Criminal trial for 28 land rights defenders set to resume
 
Virtually three weeks after an abrupt break, the criminal trial for the 28 land rights defenders is resuming today, January 8th, 2020 at Mubende High Court before the visiting judge Justice Anthony Oyuko Ojoko, co-opted from Arua High Court. Justice Oyuk, has since been transferred to a new station in the recent changes announced by the judiciary.
 
The trial which started on October, 10th and adjourned on November, 27th, 2019 is expected to resume with the trial.  The defense lawyers are objecting to the trial on grounds of procedure errors.
 
Grace Nantubiro and Ronald Mugwabya are among the 28 land defenders and also members of witnessradio.org.

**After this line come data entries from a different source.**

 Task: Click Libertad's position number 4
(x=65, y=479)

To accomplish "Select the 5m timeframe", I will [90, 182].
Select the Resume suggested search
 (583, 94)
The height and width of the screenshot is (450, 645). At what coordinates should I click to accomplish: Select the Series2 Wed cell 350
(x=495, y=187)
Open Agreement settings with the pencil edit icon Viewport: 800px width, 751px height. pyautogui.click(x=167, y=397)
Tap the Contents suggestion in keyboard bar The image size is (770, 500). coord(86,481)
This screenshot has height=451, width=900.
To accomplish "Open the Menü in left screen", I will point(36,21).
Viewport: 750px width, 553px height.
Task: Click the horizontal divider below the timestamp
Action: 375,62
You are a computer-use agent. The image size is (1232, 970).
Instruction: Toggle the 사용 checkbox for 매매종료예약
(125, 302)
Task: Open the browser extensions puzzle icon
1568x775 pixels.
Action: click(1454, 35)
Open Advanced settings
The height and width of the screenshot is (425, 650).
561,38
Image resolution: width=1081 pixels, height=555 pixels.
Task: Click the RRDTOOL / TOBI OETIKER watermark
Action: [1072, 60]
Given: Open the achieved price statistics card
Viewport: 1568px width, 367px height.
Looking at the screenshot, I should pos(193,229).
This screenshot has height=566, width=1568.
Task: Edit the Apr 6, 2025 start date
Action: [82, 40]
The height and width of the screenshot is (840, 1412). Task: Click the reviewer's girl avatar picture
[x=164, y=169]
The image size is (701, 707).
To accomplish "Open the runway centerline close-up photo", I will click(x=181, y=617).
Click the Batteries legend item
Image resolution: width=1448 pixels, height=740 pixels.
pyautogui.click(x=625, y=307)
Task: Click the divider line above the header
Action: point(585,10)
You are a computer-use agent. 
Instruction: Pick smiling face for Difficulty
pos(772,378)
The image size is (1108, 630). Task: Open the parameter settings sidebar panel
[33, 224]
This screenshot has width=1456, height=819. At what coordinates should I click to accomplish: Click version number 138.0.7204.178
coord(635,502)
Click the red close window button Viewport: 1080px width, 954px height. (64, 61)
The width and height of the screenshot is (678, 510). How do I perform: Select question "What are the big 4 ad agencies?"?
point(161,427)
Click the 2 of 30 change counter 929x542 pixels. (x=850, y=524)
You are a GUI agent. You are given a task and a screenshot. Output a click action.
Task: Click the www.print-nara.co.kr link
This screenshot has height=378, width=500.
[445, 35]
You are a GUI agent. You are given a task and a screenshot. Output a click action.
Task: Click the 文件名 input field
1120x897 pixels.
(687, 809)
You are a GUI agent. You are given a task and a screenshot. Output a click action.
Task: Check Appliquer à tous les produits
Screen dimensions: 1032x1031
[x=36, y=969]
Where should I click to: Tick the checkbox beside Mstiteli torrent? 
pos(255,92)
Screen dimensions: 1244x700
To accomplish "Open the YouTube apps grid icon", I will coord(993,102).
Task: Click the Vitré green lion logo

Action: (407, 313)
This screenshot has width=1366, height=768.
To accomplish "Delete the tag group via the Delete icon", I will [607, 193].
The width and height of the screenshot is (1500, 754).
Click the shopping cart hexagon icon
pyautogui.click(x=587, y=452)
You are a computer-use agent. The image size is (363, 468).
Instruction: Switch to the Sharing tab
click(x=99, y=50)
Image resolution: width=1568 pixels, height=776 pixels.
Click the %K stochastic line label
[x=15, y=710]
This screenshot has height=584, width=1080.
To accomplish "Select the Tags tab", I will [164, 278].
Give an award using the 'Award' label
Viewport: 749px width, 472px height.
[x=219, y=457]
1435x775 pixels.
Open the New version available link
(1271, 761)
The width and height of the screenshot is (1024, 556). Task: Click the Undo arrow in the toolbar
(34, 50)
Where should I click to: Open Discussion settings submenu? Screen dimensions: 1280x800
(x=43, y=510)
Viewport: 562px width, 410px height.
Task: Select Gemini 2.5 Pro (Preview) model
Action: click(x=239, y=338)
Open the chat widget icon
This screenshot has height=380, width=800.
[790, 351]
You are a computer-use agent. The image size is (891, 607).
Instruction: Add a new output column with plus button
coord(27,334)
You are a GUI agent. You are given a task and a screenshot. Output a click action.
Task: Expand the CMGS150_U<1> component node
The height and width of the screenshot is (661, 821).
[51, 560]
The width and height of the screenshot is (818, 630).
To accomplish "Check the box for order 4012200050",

They were arrested because of being on the frontline defending over 3000 people from were being violently evicted by local businessman George Kaweesi.  Kaweesi was shielded by police and the due process was never followed.
 
Their pleas fell on deaf-ears until a violent crash ensued between the communities and the workers of a businessman that claimed a life of one Yunus Kasajja. Kasajja had been tasked by Kaweesi to supervise the eviction exercise.
 
The land under dispute is registered on Block 168, Plot 19, 22 and 23 with over 322.5 hectares covering five villages namely, Kambuye, Kikono, Kyabaana, Kanseera and Lwensanga in East Division, Mubende Municipality, Mubende district.
 
The land forcefully taken was hosting some of the families that were evicted by Kaweeri Coffee Plantation limited in the early 2000s. The 600 families are part of the 2000 families, relocated to that land as compensation for what they had lost to Kaweeri Coffee Plantation limited. That land was formerly owned by Emmanuel Kayiwa Bikko who has since passed on.
 
Lately, the land-grabbing elements have resorted to using the Penal Code to charge land defenders because the law is lethal.  It imposes harsher prison sentences than any other and also obtaining bail once charged under it is either legally hard or too expensive for the rural communities in Uganda.
 
These persecutions are manifesting majorly in districts that host minerals including sub-regions of Karamoja, Bunyoro and Buganda.
 
Essentially, the prosecution alleges that on October, 12th, 2018, the accused:  Nantubiro Grace and Mugwabya Ronald and others at Kambuye-Kanseera, Mubende district, robbed Yunus Kasajja Tabu of his three mobile phones and thereafter proceeded to end his life.  If found guilty of the murder charge, they stand a chance of facing the ultimate punishment which is death.